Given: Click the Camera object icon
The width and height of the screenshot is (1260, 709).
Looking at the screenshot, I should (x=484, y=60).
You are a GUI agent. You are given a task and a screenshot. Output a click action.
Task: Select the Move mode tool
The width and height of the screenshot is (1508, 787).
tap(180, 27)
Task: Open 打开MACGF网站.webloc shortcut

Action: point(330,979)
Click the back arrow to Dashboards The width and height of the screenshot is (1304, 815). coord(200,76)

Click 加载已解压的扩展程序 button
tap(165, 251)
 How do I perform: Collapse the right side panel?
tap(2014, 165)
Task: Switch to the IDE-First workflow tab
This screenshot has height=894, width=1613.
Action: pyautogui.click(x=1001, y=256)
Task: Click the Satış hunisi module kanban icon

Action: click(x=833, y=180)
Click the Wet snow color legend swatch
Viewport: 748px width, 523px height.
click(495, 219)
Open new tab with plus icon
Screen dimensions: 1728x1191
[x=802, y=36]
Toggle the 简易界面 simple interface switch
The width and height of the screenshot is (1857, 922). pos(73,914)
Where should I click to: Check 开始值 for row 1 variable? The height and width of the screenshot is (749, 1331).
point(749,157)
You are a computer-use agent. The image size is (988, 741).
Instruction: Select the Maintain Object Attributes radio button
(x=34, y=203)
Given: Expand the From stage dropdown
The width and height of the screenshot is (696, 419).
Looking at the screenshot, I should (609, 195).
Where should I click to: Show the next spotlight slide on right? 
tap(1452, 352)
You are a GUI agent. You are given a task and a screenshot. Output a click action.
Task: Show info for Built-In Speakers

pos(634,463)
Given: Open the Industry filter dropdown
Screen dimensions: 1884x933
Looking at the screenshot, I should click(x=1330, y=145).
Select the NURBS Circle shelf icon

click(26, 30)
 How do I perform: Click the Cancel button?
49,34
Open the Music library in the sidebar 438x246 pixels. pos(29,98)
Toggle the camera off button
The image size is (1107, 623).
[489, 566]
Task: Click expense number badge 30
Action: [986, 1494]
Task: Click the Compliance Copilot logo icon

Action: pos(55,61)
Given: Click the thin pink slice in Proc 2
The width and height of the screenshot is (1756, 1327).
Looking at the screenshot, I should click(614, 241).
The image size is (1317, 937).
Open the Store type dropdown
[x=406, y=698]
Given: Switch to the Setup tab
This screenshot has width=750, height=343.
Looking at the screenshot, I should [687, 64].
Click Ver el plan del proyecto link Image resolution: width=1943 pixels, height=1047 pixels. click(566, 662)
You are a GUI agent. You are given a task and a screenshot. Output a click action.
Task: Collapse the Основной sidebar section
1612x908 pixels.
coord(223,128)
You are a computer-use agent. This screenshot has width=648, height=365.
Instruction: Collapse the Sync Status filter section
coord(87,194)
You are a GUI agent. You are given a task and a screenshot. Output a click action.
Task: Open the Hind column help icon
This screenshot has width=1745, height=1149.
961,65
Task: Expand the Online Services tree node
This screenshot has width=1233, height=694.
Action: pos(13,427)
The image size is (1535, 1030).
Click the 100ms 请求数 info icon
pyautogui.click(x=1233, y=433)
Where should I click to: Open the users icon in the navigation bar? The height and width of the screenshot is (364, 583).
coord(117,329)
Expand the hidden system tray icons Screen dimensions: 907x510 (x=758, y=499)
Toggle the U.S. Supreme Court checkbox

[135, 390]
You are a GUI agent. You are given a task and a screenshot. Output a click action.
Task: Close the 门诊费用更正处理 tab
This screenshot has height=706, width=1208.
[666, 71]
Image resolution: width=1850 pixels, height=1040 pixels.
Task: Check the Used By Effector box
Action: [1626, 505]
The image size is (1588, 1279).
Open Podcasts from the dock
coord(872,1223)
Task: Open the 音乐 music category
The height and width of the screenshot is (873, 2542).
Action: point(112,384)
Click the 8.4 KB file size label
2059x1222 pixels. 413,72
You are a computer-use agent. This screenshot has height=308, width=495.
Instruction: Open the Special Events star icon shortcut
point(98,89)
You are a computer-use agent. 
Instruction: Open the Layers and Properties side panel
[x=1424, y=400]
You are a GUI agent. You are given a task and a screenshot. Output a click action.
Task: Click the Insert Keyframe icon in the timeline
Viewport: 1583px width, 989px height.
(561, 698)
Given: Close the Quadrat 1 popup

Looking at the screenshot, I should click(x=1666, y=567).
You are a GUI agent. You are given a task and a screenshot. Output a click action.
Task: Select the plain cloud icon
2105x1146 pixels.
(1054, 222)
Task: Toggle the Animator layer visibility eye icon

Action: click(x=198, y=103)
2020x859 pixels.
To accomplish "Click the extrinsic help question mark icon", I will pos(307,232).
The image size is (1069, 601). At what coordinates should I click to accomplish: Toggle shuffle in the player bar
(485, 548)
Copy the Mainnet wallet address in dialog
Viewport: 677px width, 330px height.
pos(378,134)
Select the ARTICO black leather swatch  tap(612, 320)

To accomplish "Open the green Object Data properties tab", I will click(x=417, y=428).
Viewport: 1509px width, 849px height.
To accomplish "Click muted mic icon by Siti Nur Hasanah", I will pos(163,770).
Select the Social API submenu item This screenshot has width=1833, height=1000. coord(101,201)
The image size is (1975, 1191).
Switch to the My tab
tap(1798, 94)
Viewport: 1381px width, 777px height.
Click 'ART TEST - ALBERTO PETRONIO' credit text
+++
= Goal of the exercise =
Copy out each line of the records above that includes "help".

= Exercise answer =
Task: Open the Hind column help icon
To accomplish "Click the extrinsic help question mark icon", I will pos(307,232).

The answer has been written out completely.